(Beginning of Task material)

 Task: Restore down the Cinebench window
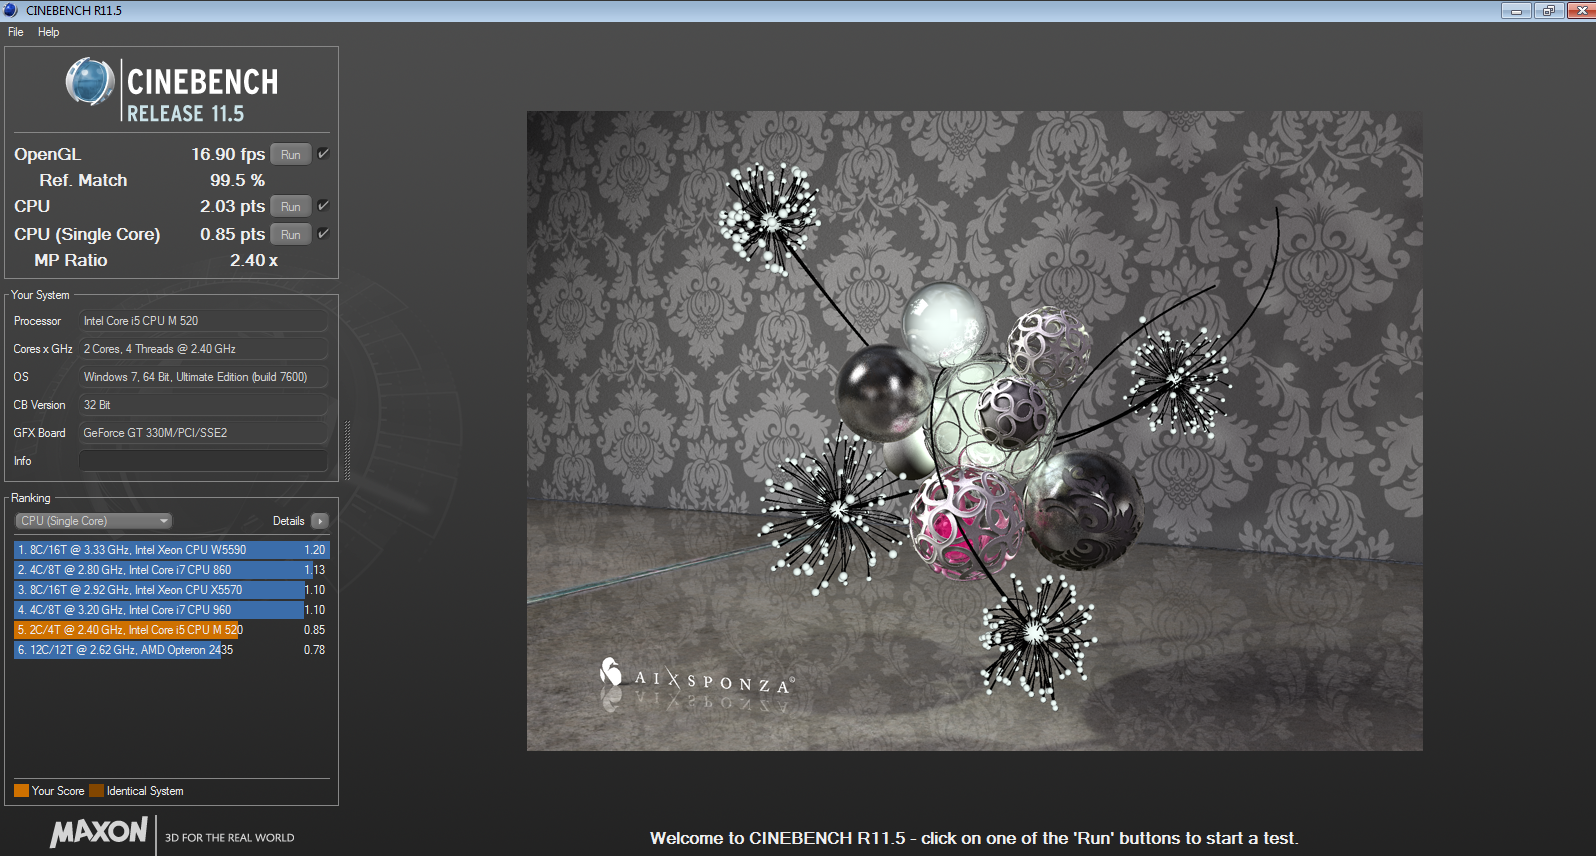(1549, 10)
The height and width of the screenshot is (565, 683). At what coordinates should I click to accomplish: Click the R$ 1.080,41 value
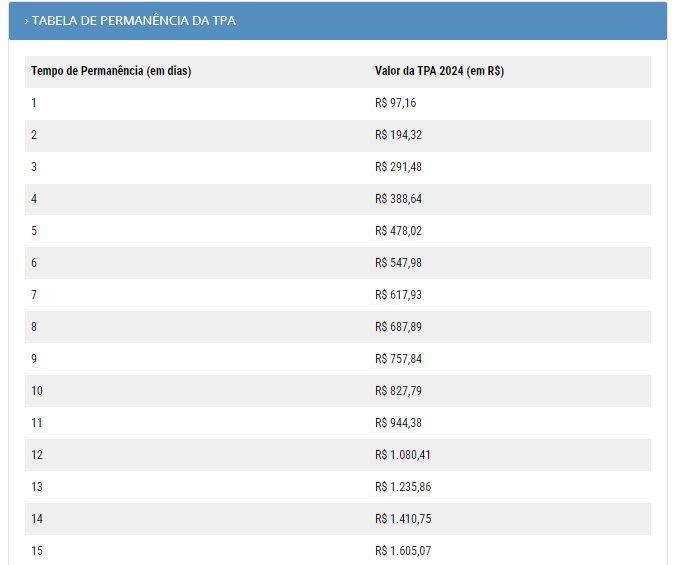tap(403, 455)
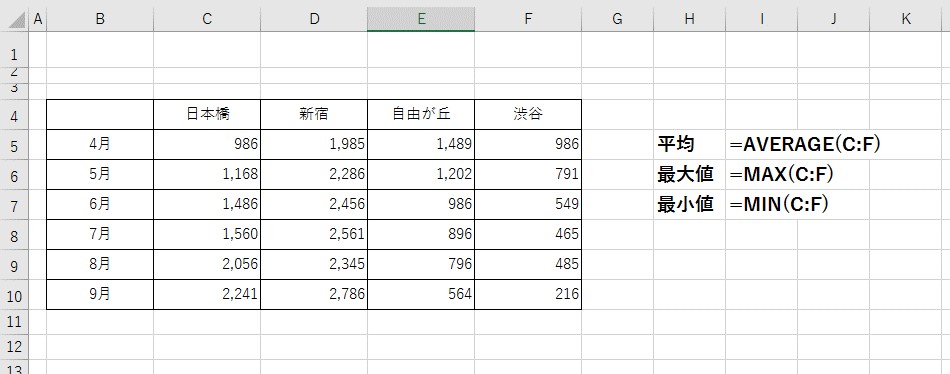Click the 自由が丘 header cell

pos(421,115)
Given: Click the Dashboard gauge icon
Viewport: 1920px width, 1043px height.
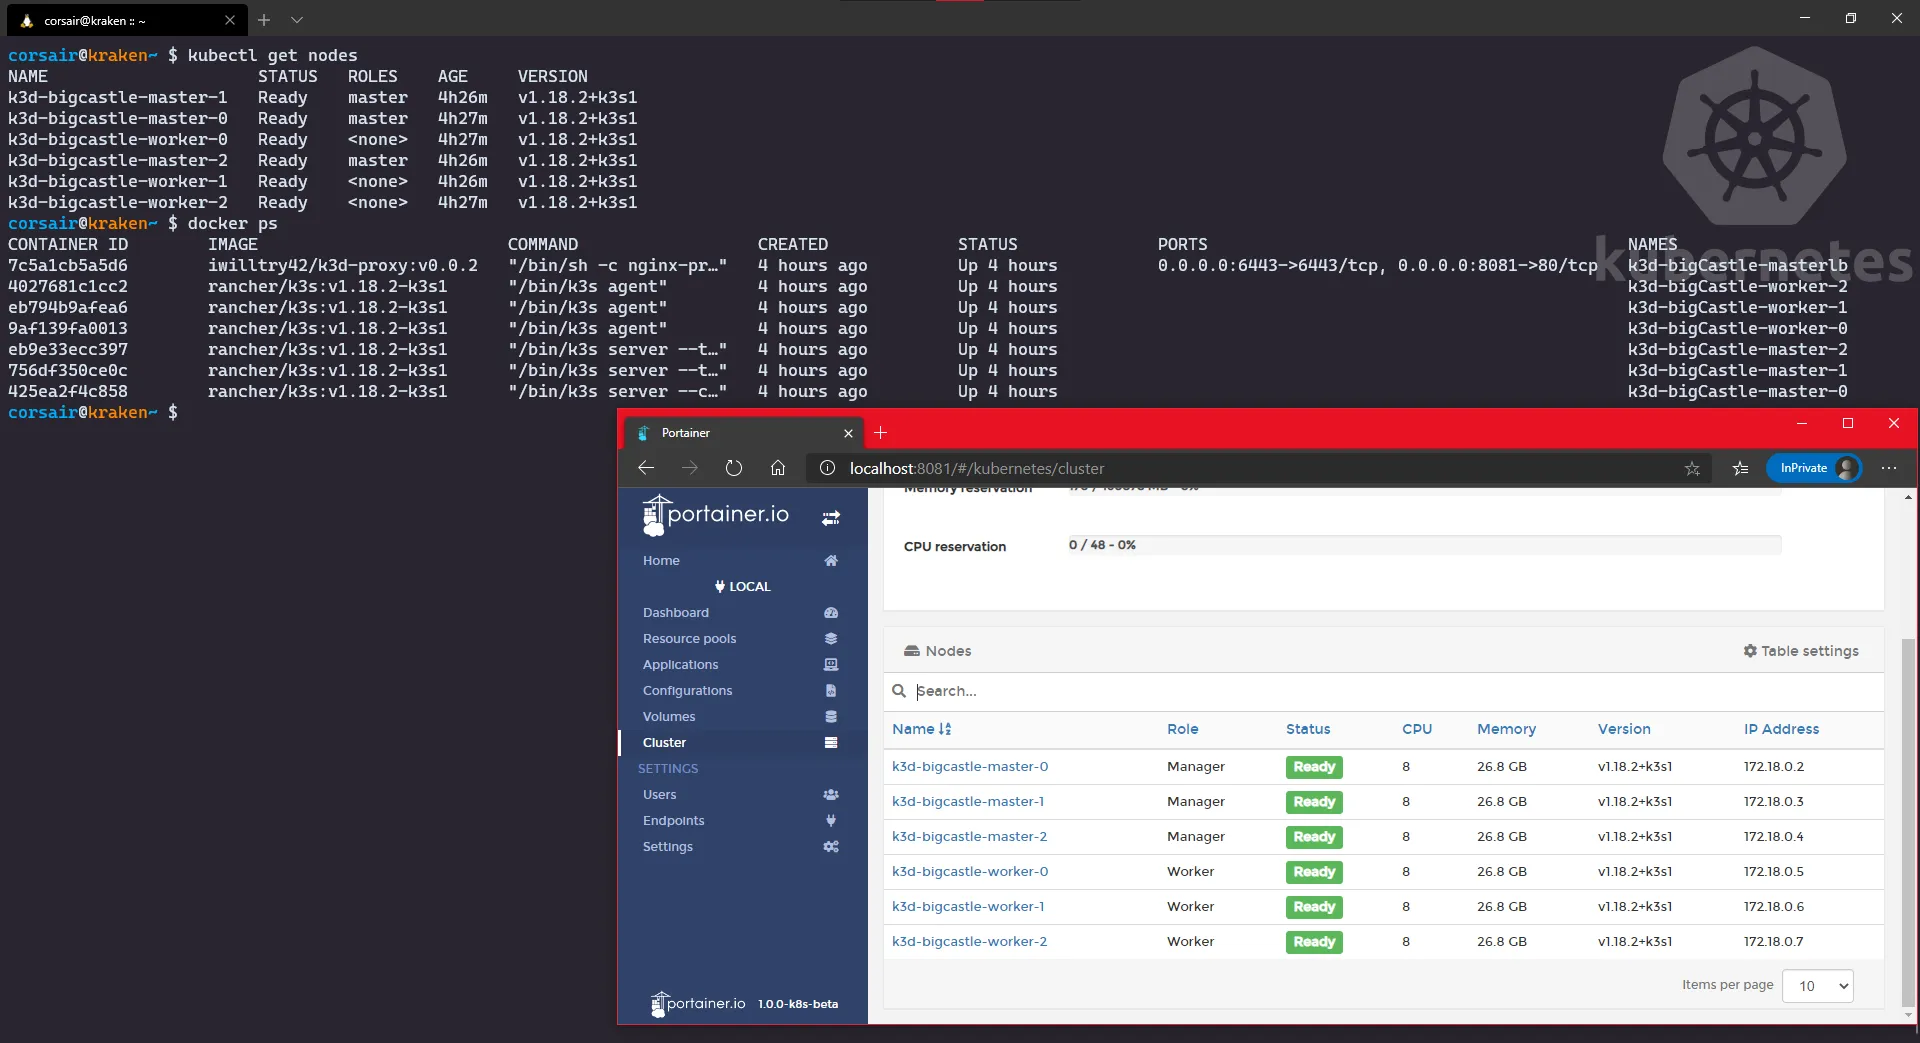Looking at the screenshot, I should pos(830,613).
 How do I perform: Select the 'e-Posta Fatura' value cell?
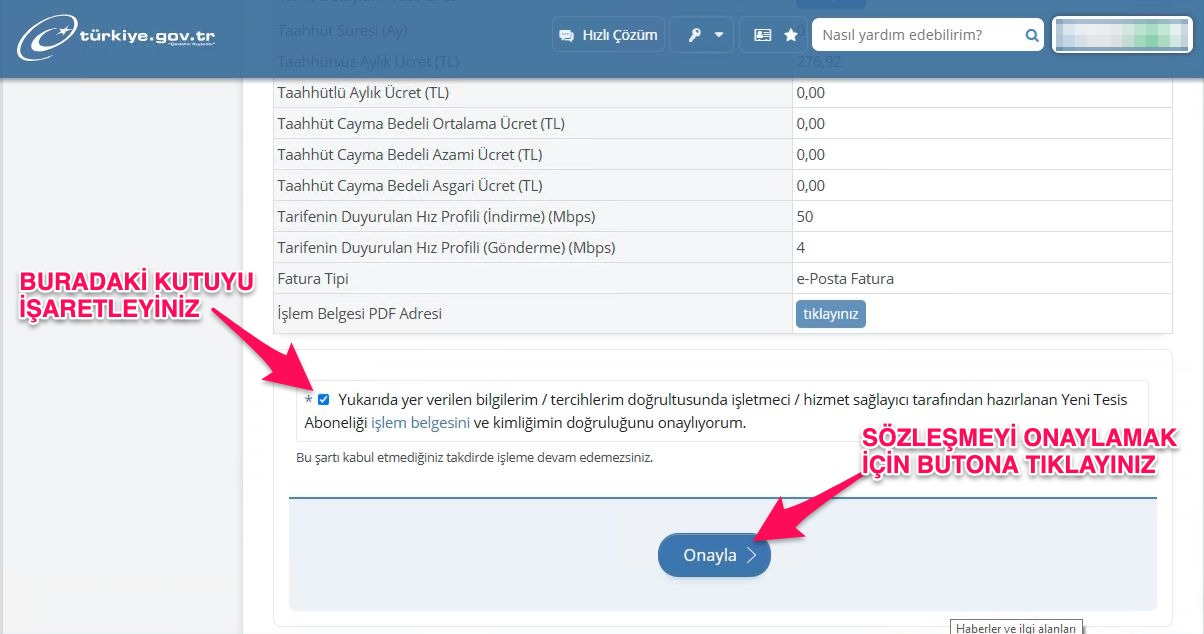click(845, 279)
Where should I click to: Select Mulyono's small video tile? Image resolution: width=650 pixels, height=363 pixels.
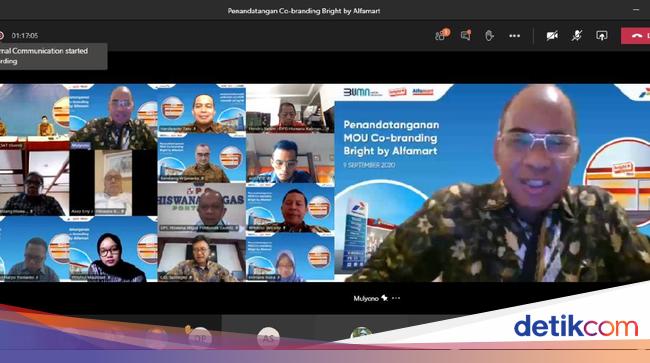coord(113,116)
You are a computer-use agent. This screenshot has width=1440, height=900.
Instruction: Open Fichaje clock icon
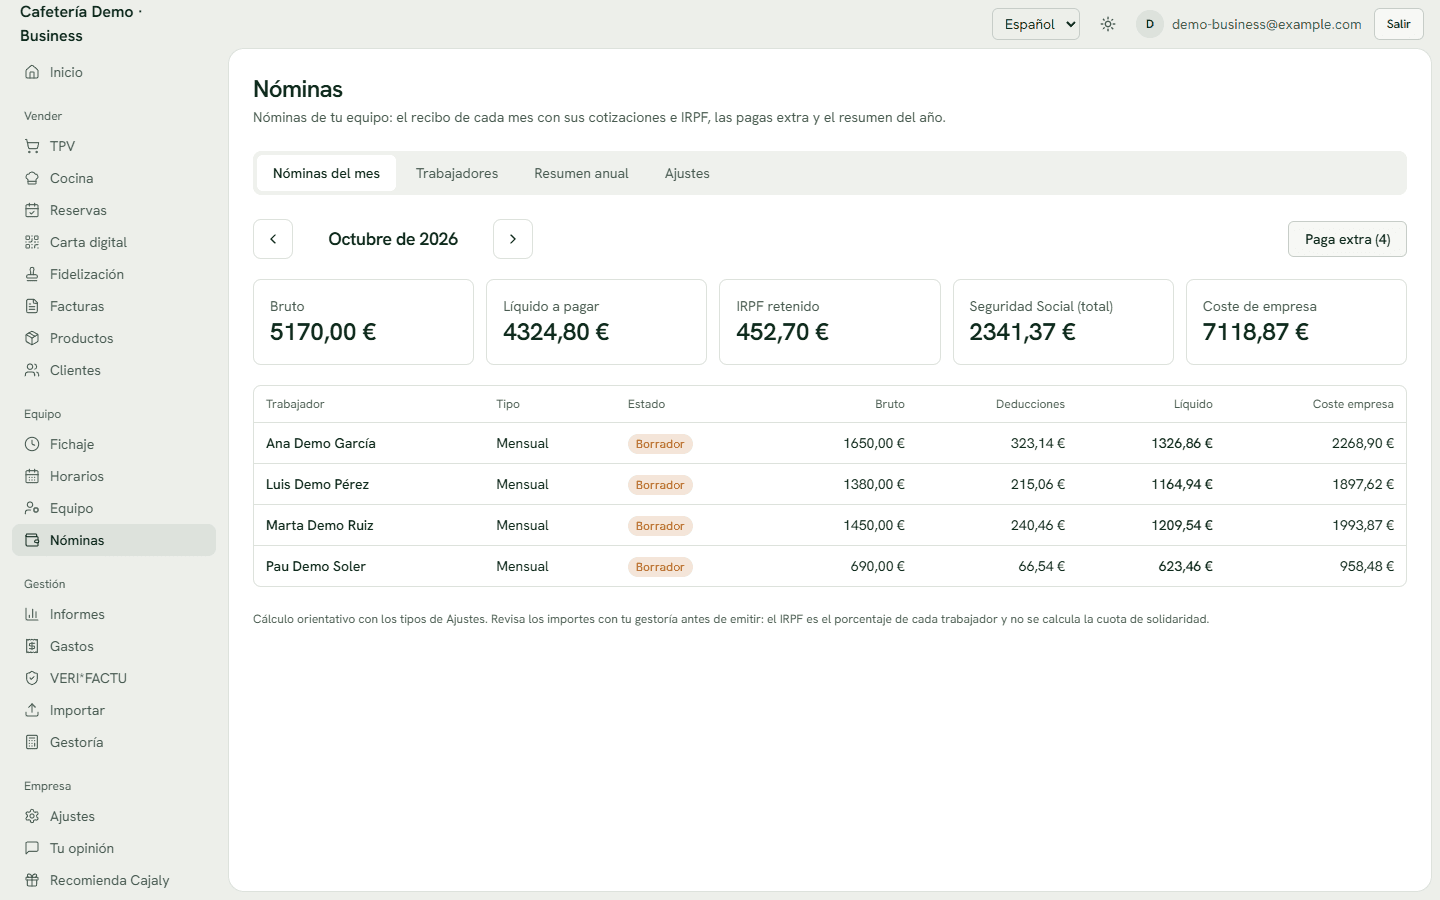click(32, 444)
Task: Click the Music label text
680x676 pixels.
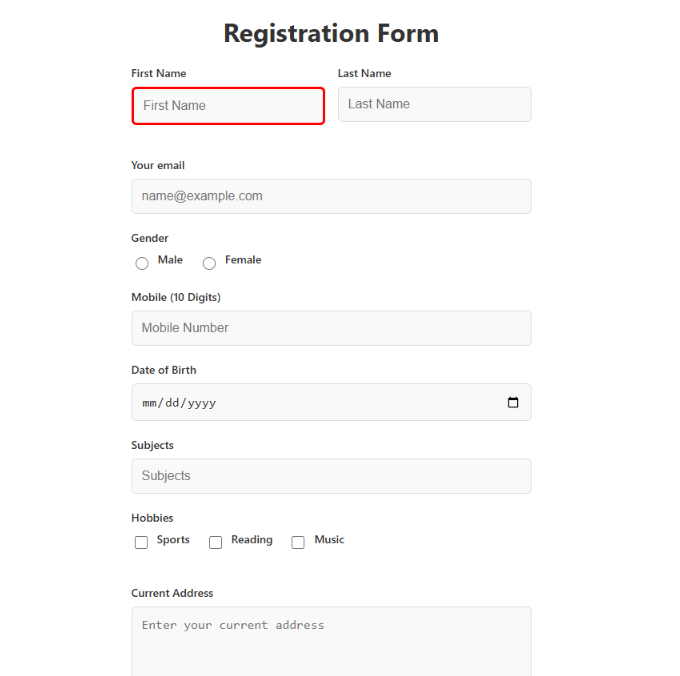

(End of Task material)

## Problem requirements
Give back each line above verbatim, dropping every picture.

## Response to this task
 Task: Restore down the Cinebench window
(1549, 10)
The height and width of the screenshot is (565, 683). At what coordinates should I click to accomplish: Click the R$ 1.080,41 value
tap(403, 455)
Click the 自由が丘 header cell

pos(421,115)
Given: Click the Dashboard gauge icon
Viewport: 1920px width, 1043px height.
Looking at the screenshot, I should pos(830,613).
 How do I perform: Select the 'e-Posta Fatura' value cell?
click(845, 279)
Where should I click to: Select Mulyono's small video tile? Image resolution: width=650 pixels, height=363 pixels.
coord(113,116)
You are a computer-use agent. This screenshot has width=1440, height=900.
Instruction: Open Fichaje clock icon
click(32, 444)
Task: Click the Music label text
680x676 pixels.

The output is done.